◆ **PROBLEM STATEMENT**: Leave out the images and set down the records below exactly.
────
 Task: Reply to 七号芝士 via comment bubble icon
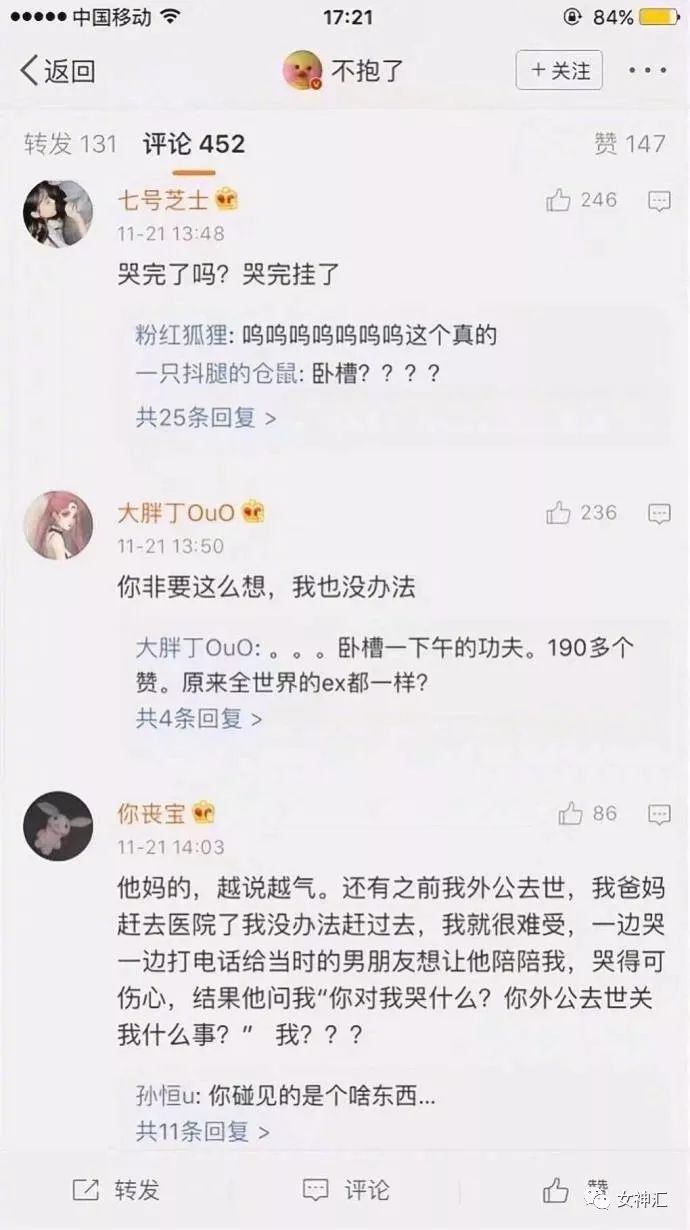pos(659,201)
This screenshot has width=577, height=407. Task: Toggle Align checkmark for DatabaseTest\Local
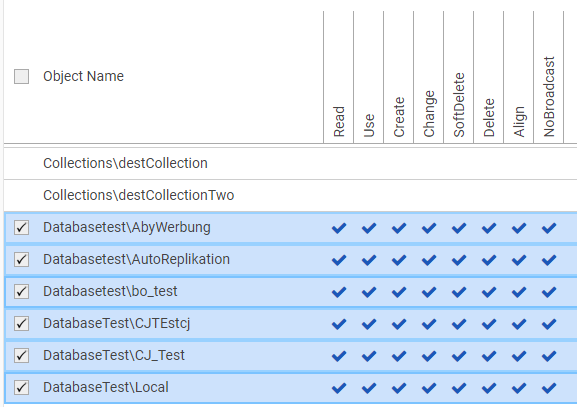[x=518, y=388]
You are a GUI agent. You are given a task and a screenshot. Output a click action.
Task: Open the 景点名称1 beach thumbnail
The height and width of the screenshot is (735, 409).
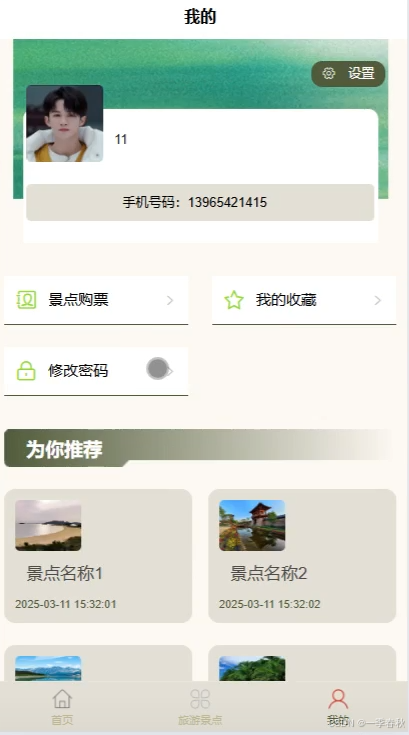[x=48, y=525]
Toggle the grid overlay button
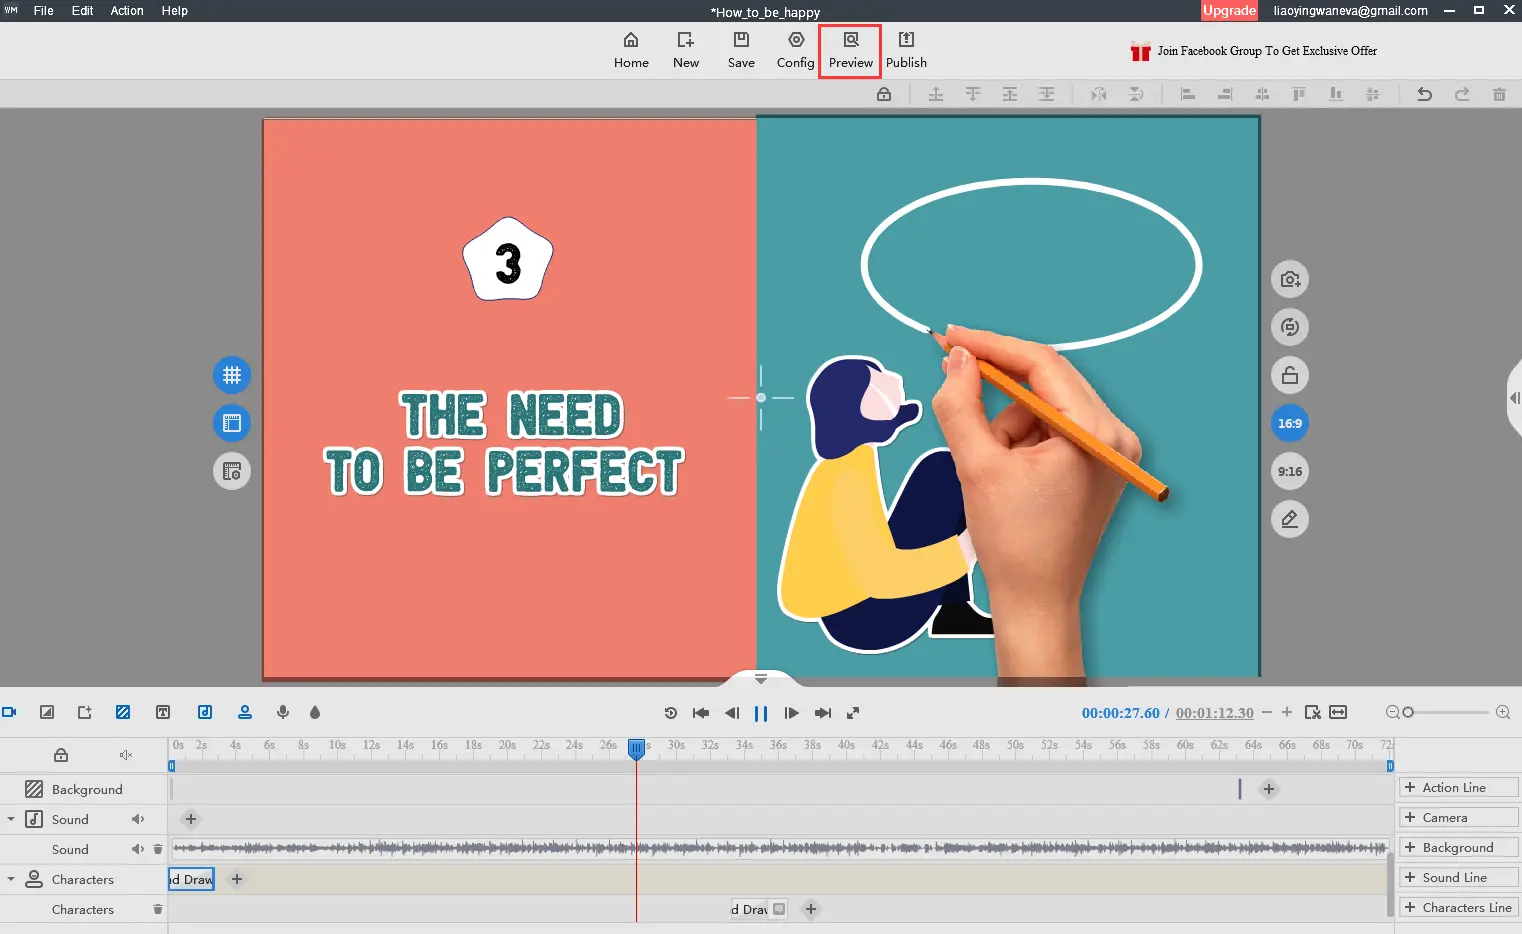The width and height of the screenshot is (1522, 934). point(232,375)
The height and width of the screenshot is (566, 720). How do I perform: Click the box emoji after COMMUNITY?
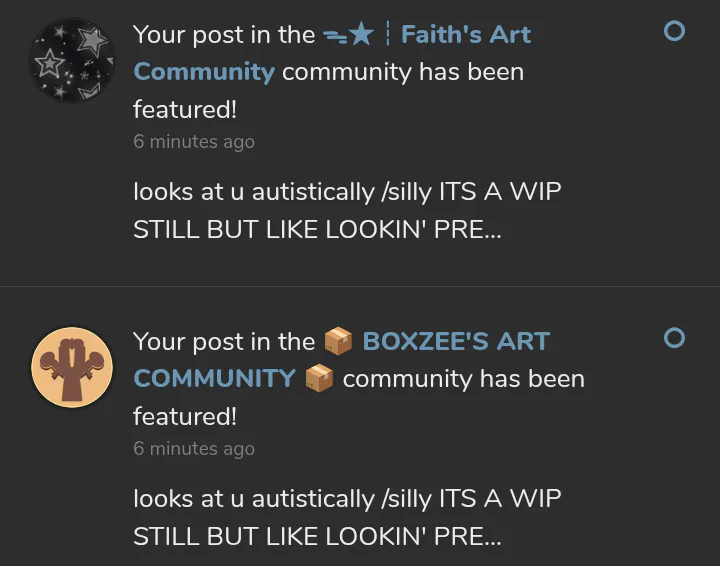(319, 378)
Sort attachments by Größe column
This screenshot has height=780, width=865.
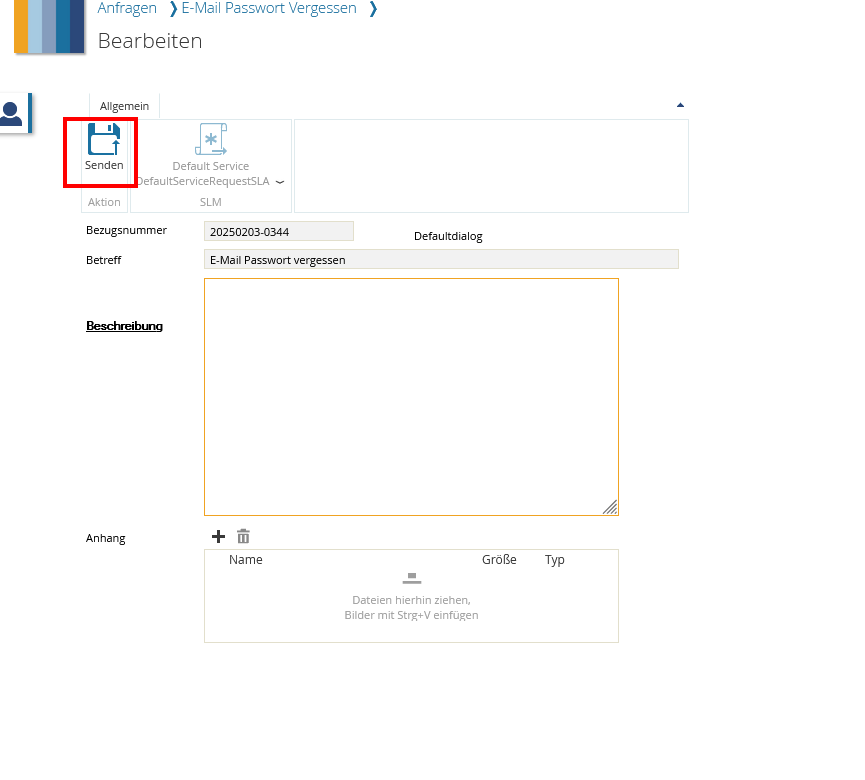pos(499,560)
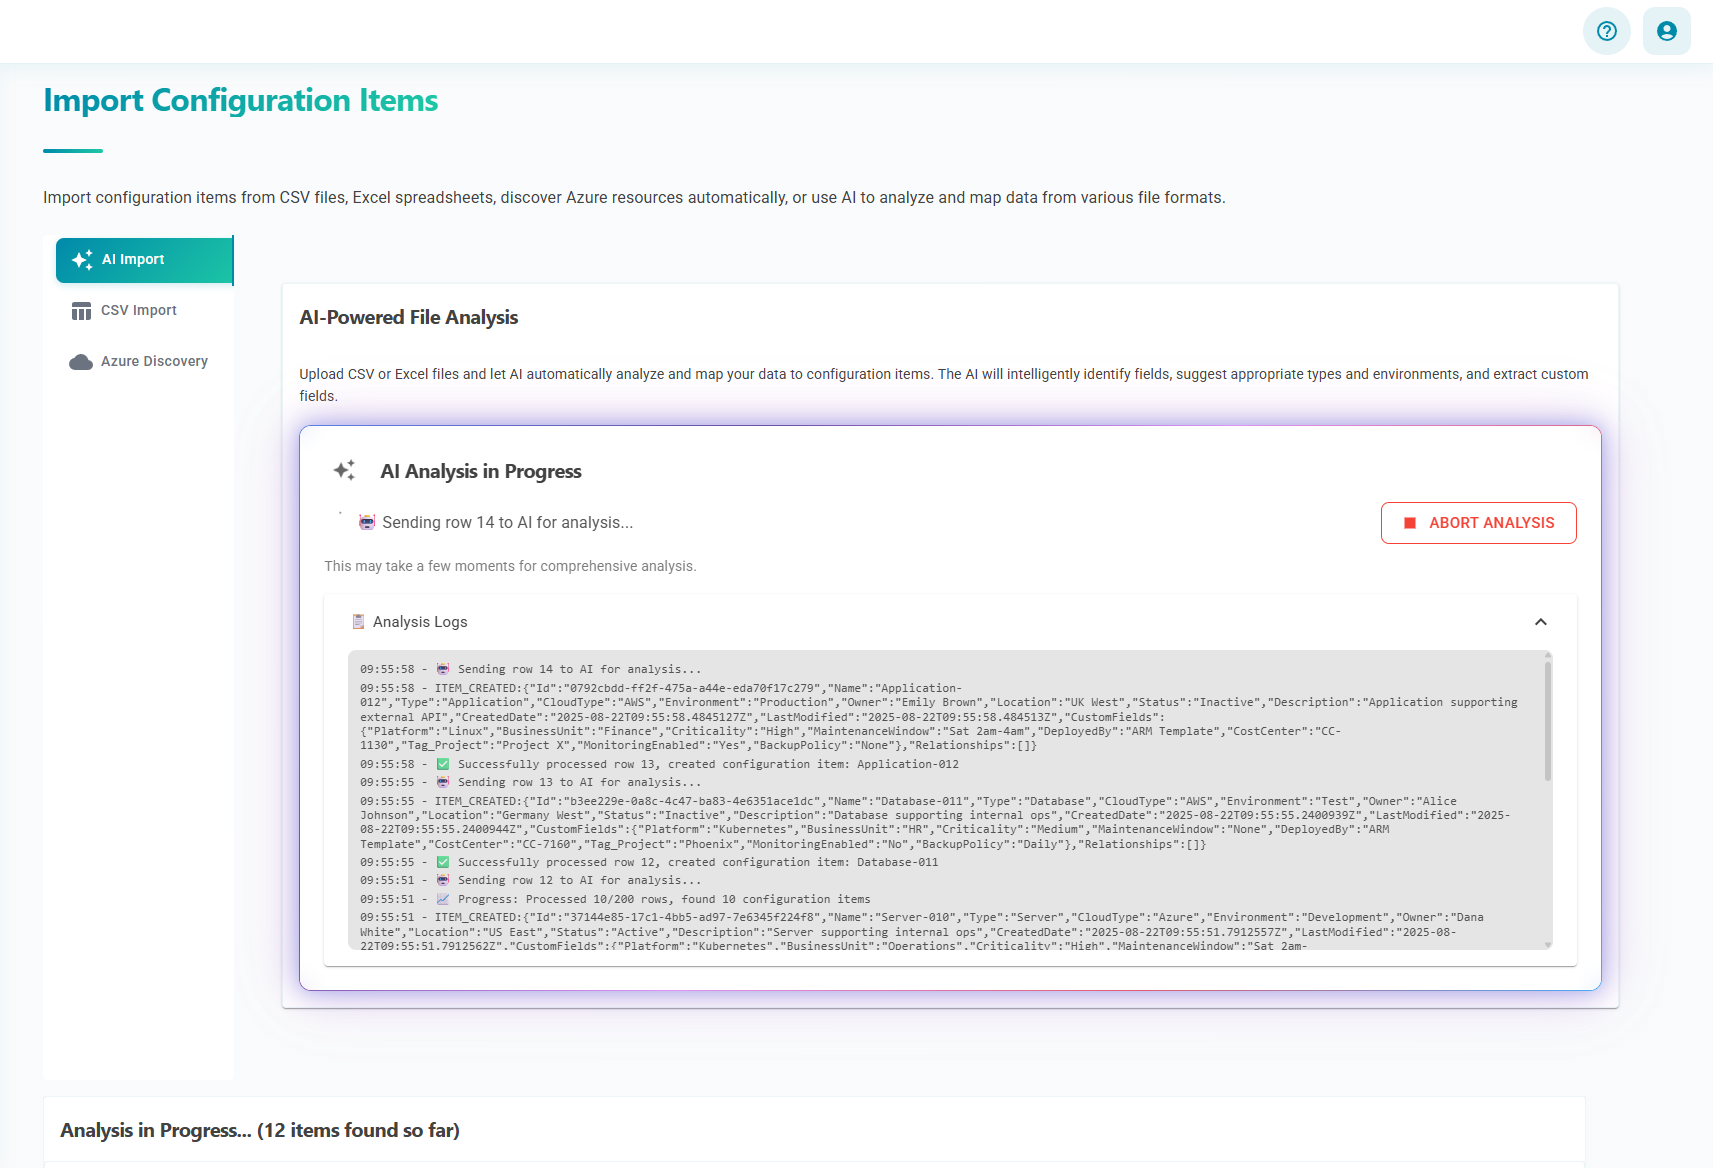1713x1168 pixels.
Task: Open the user account menu icon
Action: 1666,31
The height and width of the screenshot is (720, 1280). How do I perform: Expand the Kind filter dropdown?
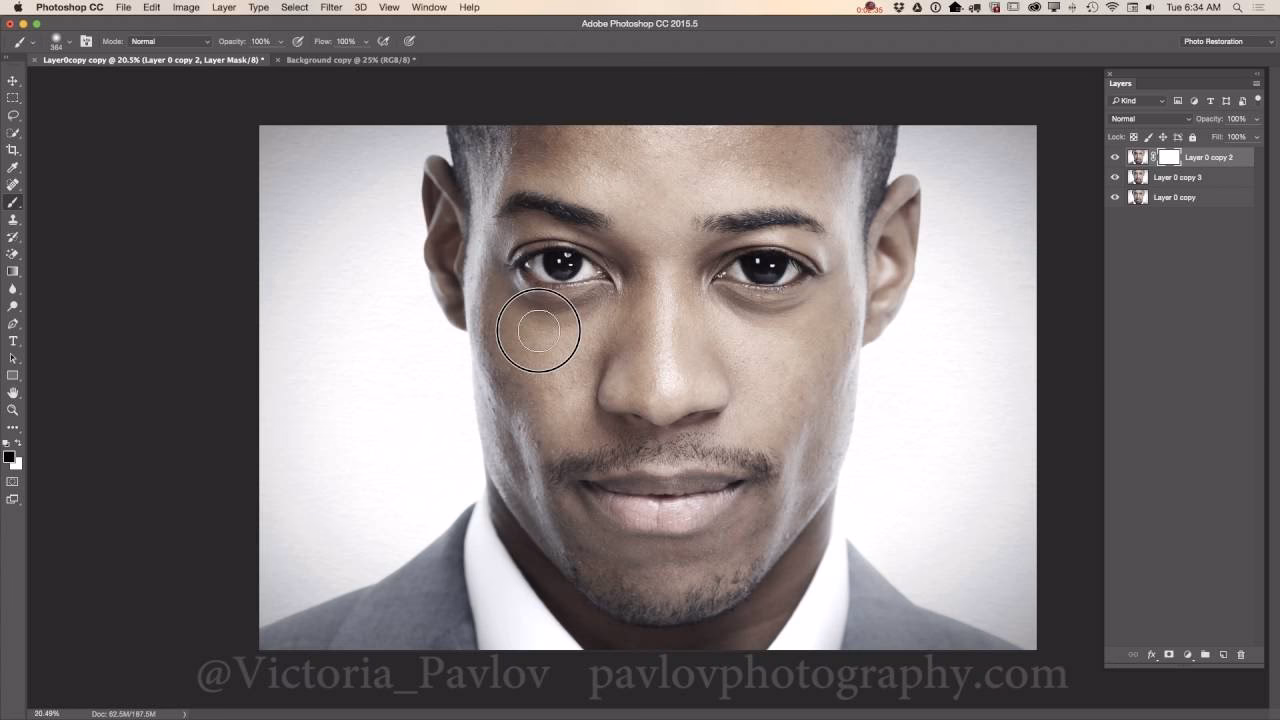tap(1162, 100)
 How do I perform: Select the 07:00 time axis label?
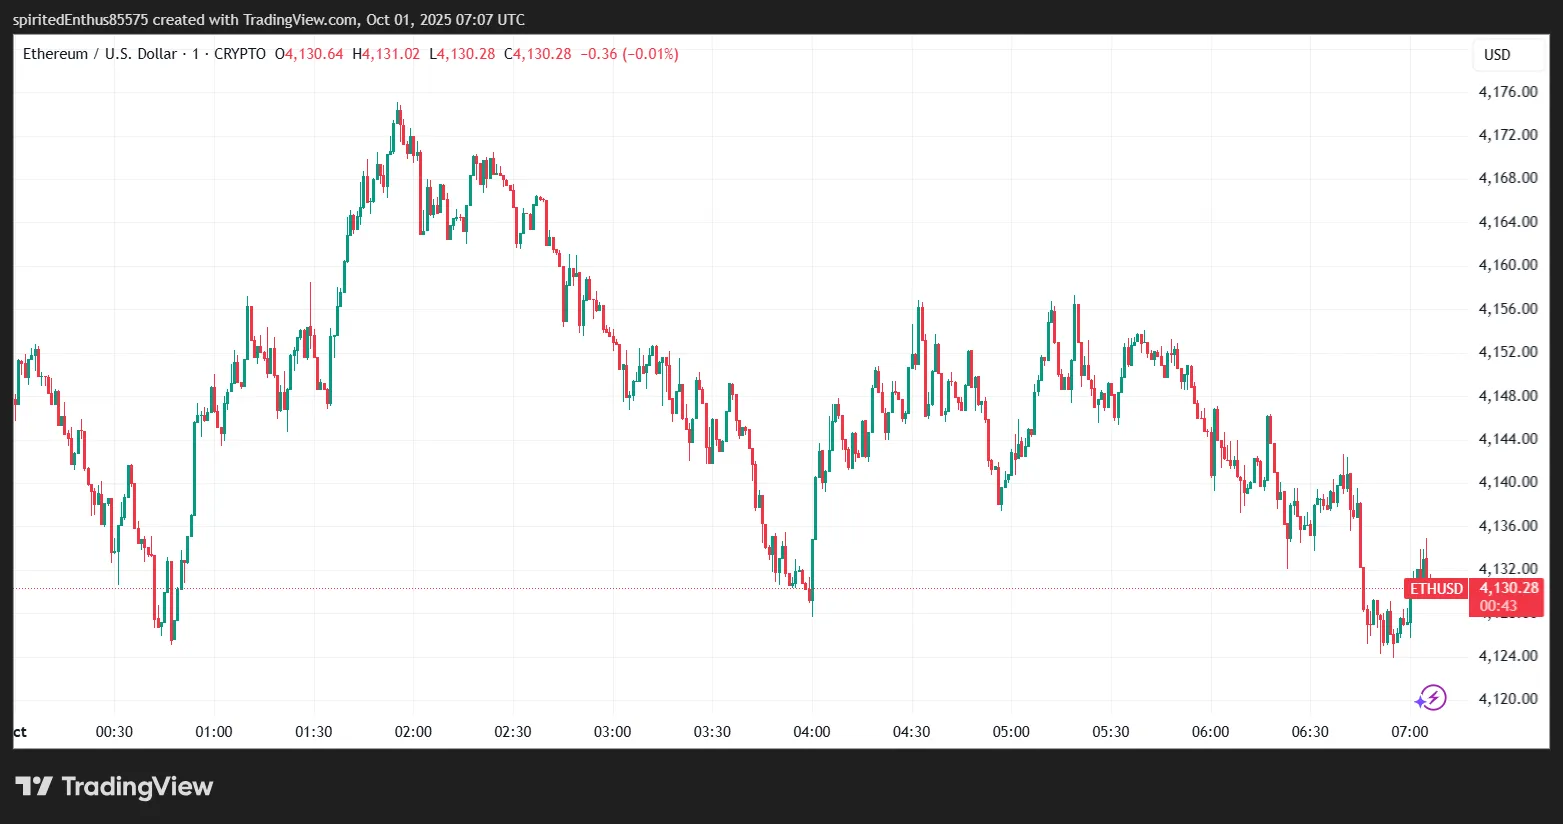click(x=1409, y=732)
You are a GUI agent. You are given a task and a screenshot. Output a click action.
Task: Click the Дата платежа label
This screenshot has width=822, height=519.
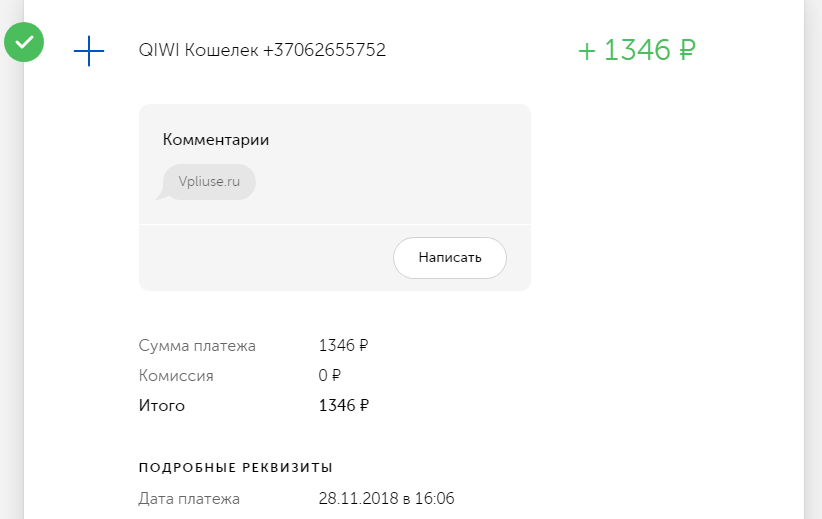[189, 499]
────
◆ **SOLUTION TO THE EXERCISE**:
 Task: Reply to 七号芝士 via comment bubble icon
pos(659,201)
This screenshot has width=577, height=407. Task: Toggle Align checkmark for DatabaseTest\Local
[x=518, y=388]
You are a GUI agent. You are given a task and a screenshot. Output a click action.
Task: Open the 景点名称1 beach thumbnail
The height and width of the screenshot is (735, 409).
[x=48, y=525]
Toggle the grid overlay button
The width and height of the screenshot is (1522, 934). point(232,375)
The height and width of the screenshot is (566, 720). How do I perform: Click the box emoji after COMMUNITY?
(319, 378)
Sort attachments by Größe column
This screenshot has height=780, width=865.
pos(499,560)
1713x1168 pixels.
Task: Open the user account menu icon
Action: 1666,31
The height and width of the screenshot is (720, 1280). How do I perform: Expand the Kind filter dropdown?
tap(1162, 100)
 How do I perform: Select the 07:00 time axis label?
click(x=1409, y=732)
You are a GUI agent. You are given a task and a screenshot. Output a click action.
Task: Click the Дата платежа label
This screenshot has width=822, height=519.
[189, 499]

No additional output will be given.